Capped 62-nt mRNA encoding decapeptide MKVPRNQDWL, which is shown as 5′_m⁷G-(5′)ppp(5′)_G_m_G_m_AGCCACCAUGAAGGUGCCCCGGAACCAGGACUGGCUGUGAAAAAAAAAAAAAAAAAAAAA_3′ (m⁷G, 7-methyl-G; G_m, 2′-O-methyl-G), was synthesized according to a previous report.¹⁴⁾ Briefly, 5′ phosphorylated 62-nt RNA was synthesized using standard phosphoramidite chemistry on an automated DNA/RNA synthesizer. RNA was deprotected in a 1 : 1 mixture of 40% aqueous methylamine and 28% ammonium solution at 65 °C for 20 min, followed by overnight treatment with 1 M tetrabutylammonium fluoride (TBAF) in tetrahydrofuran (THF) solution at room temperature. Deprotected RNA was then purified by reversed-phase HPLC (RP-HPLC). The synthesized 5′ phosphorylated RNA was chemically capped using 7-methylguanosine diphosphate imidazolide (Im-m⁷GDP) in a reaction mixture of 20 µM RNA, 10 mM Im-m⁷GDP, 10 mM CaCl₂, and 10 mM 2-nitroimidazole in dimethyl sulfoxide (DMSO). First, aqueous solutions of RNA and CaCl₂ were mixed and lyophilized. After being suspended in DMSO, DMSO solutions of Im-m⁷GDP and 2-nitroimidazole were added. The mixture was heated at 55 °C for 3 h, followed by RNA recovery via alcohol precipitation. Capped RNA was further purified by RP-HPLC. After purification, capped RNA was alcohol-precipitated and re-dissolved with water. The RNA concentration was measured based on absorbance at 260 nm using a NanoDrop 2000 spectrophotometer (Thermo). Capped mRNA was analyzed by LC-MS using an Agilent 1260 Infinity II LC/MSD system, and the mass was found to match the theoretical mass: Calcd, 20732.63; Found 20735.64 (+3.01).

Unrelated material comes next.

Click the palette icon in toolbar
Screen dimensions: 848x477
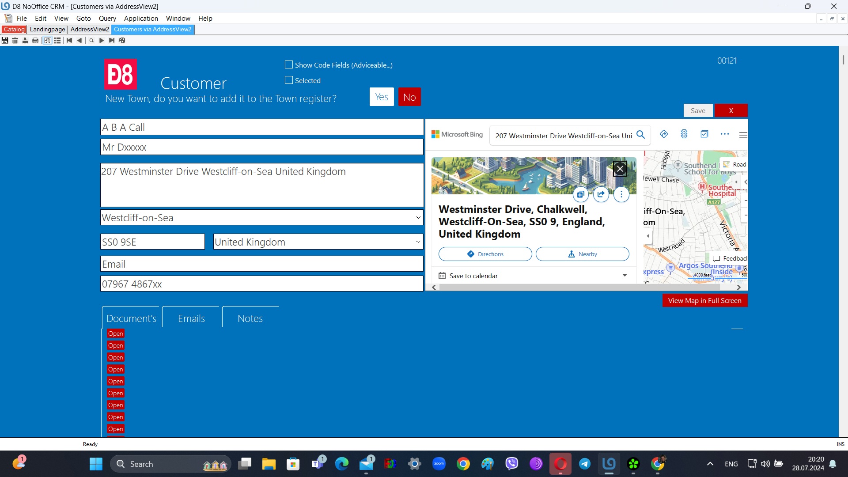122,40
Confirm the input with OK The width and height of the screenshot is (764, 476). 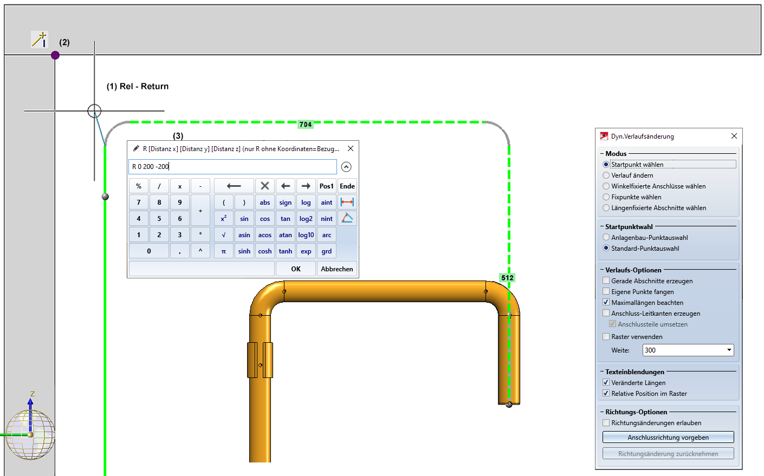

Therapeutic Effect of Iontophoretic Delivery of a Minimal mRNA Vaccine on Tumor Regression

Male C57BL/6J mice (6 weeks old) were subcutaneously challenged into their flank with B16F1 cells (10⁵ cells/mouse) suspended in PBS (day 0). The mRNA vaccine therapeutic was initiated on day 5 after tumor inoculation. Five doses of vaccine were administered every 3 d for a total of 13 d. Mice were immunized by a fixed volume (30 µg/50 µL/dose mouse) of mRNA vaccine, which was administered via one of two routes, namely s.c. injection or IP. IP was applied above the tumor tissue and was carried out at 0.17 mA/0.5 cm² for 1 h as described above. Previously, sham-IP did not show a significant effect on tumor regression so non-treated control group (-IP) was used.¹⁶⁾ Tumor burden was determined every other day using a digital caliper according to the following equation: T_vol (mm³) = length × width² × 0.5. At day 22 after tumor inoculation mice were euthanized and the skin, spleen and tumor tissues were harvested and stored at −80 °C for further analysis.

RNA Extraction

Skin tissue (90 mg) and tumor tissue (45 mg) were weighed and subsequently homogenized in the presence of 1 mL of ISOGEN Lysis reagent using TissueRuptor II (QIAGEN, Germany). The homogenate was then incubated for 5 min at room temperature. Finally, ISOGEN with Spin Column RNA extraction reagent was used for purifying and extracting the total RNA according to the manufacturer’s instructions. Total RNA concentration and purity were measured with a Nanodrop 8000 (Thermo Fisher Scientific, DE, U.S.A.).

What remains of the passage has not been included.